Reproductive Health Response in Conflict (RHRC) Reproductive Health Response in Conflict (RHRC)
Guatemalan refugee family in Mexico

Famille de réfugiés guatémaltèques au  Mexique

Que Faisons-nous?

Le but du Consortium RHRC (Reproductive Health Response in Crises*) est d’améliorer, partout dans le monde, l’accès des personnes affectées par des crises à toute une gamme de services de Soins de Santé Reproductive (SSR) de qualité et librement consentis. Pour en savoir plus, consultez la rubrique Qui sommes-nous ?.

 

Notre mission


Le Consortium RHRC a pour mission de promouvoir la santé reproductive parmi toutes les personnes affectées par les crises humanitaires. Il promeut l’accès durable à des programmes de soins de santé reproductive complets et de bonne qualité lors des urgences, et soutient les politiques qui mettent en valeur la santé reproductive des personnes affectées par les conflits armés et les catastrophes naturelles.

Le Consortium RHRC considère que chacun a droit à des soins de santé reproductive de qualité et que la programmation de la santé reproductive doit promouvoir les droits, le respect et la responsabilité de tous. À cette fin, le Consortium RHRC adhère à trois principes fondamentaux : utiliser des approches participatives pour inclure la communauté dans toutes les phases de la programmation, encourager la programmation des SSR à toutes les phases des situations d’urgence (de la crise initiale à la reconstruction et au développement) et avoir recours à une approche basée sur les droits dans toutes ses activités, tels que ces principes ont été énoncés à la Conférence Internationale sur le Programme d’Action sur la Population et le Développement de 1994.
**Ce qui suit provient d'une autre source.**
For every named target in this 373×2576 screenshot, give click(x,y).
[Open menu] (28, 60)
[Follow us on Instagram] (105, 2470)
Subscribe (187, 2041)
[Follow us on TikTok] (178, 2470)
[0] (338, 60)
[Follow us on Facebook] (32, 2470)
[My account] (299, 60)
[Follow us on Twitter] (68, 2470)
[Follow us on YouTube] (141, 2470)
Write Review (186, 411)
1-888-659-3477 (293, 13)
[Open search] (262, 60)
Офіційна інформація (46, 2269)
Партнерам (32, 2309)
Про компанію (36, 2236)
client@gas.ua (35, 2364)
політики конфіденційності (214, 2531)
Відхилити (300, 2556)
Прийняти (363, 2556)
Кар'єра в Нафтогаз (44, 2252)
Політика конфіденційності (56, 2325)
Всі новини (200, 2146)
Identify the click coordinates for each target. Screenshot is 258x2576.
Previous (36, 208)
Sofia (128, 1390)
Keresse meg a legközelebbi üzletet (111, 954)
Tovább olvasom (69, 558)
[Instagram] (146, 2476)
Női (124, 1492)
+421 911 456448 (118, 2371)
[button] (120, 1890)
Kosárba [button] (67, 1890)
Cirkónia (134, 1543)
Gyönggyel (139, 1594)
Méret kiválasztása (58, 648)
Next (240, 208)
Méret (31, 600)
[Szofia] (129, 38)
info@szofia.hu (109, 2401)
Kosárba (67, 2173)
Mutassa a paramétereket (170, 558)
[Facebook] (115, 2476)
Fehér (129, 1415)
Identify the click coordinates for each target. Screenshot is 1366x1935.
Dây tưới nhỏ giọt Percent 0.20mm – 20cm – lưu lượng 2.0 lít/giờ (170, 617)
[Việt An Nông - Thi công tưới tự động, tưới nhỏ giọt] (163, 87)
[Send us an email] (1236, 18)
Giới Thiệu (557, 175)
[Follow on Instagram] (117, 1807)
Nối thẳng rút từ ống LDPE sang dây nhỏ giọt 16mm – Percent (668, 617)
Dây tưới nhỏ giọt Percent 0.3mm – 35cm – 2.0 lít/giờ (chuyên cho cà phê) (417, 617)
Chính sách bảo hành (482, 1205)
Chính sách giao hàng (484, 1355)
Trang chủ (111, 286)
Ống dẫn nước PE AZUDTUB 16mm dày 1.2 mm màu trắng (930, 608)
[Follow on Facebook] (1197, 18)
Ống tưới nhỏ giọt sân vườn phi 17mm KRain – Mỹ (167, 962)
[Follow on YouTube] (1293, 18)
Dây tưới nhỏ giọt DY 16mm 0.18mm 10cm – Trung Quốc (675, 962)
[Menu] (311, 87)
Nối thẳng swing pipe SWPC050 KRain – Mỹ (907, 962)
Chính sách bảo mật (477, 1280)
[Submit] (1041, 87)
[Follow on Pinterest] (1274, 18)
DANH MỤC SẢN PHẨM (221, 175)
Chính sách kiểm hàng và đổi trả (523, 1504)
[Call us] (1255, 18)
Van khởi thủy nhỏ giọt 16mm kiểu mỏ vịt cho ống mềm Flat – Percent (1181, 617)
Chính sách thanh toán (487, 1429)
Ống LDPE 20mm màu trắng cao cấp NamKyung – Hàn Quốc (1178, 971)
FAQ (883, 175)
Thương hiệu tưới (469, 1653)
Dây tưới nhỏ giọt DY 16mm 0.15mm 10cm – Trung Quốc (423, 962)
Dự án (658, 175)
Le Consortium RHRC est composé de 7 organismes : American Refugee Committee, CARE, Heilbrunn Department of Population and Family Health at Columbia University’s Mailman School of Public Health, International Rescue Committee, JSI Research & Training Institute, Marie Stopes International et la Women’s Refugee Commission.



Nos objectifs


Les membres du Consortium RHRC travaillent ensemble dans les domaines suivants :

  • Fourniture de services : Développer et améliorer les services de santé reproductive pour les femmes, hommes et adolescents affectés par des crises.
  • Évaluation : Promouvoir l’inclusion de la santé reproductive et du genre dans les analyses de situation lors des urgences, ainsi que les évaluations des besoins à long terme dans les contextes post conflit et de déplacement.
  • Conception, suivi et évaluation : Développer, disséminer et utiliser des directives pour la conception, le suivi et l’évaluation des programmes de santé reproductive dans les situations de crise humanitaire.
  • Formation : Promouvoir l’usage des modules de formation actuels et développer, adapter et tester de nouveaux modules pour améliorer l’éducation et les services liés à la santé reproductive.
  • Recherche : Poursuivre un programme précis de recherche en vue d’améliorer la fourniture et le financement de services de santé reproductive pour les populations affectées par les crises.
  • Renforcement des capacités : Fournir un soutien et des liens de développement technique et organisationnel en vue de fournir des services de santé reproductive de qualité dans les situations de crise humanitaire.
  • Plaidoyer : Mener des activités de plaidoyer auprès des gouvernements et des agences fournissant une assistance aux populations affectées par les crises en vue d’obtenir des services de santé reproductive améliorés et des politiques favorables.
  • Documentation et dissémination : Documenter et disséminer les meilleures pratiques et leçons apprises en termes de santé reproductive dans les situations de crise humanitaire, en ciblant les communautés affectées par les crises, le personnel de terrain, les gestionnaires, les décideurs et les donateurs.
  • RAISE : Les membres du Consortium RHRC sont partenaires de l’Initiative RAISE (Reproductive Health Access, Information and Services in Emergencies), une opération internationale créée pour catalyser la transformation de l’approche à la santé reproductive parmi les organisations de secours, les services de terrain et les décideurs internationaux.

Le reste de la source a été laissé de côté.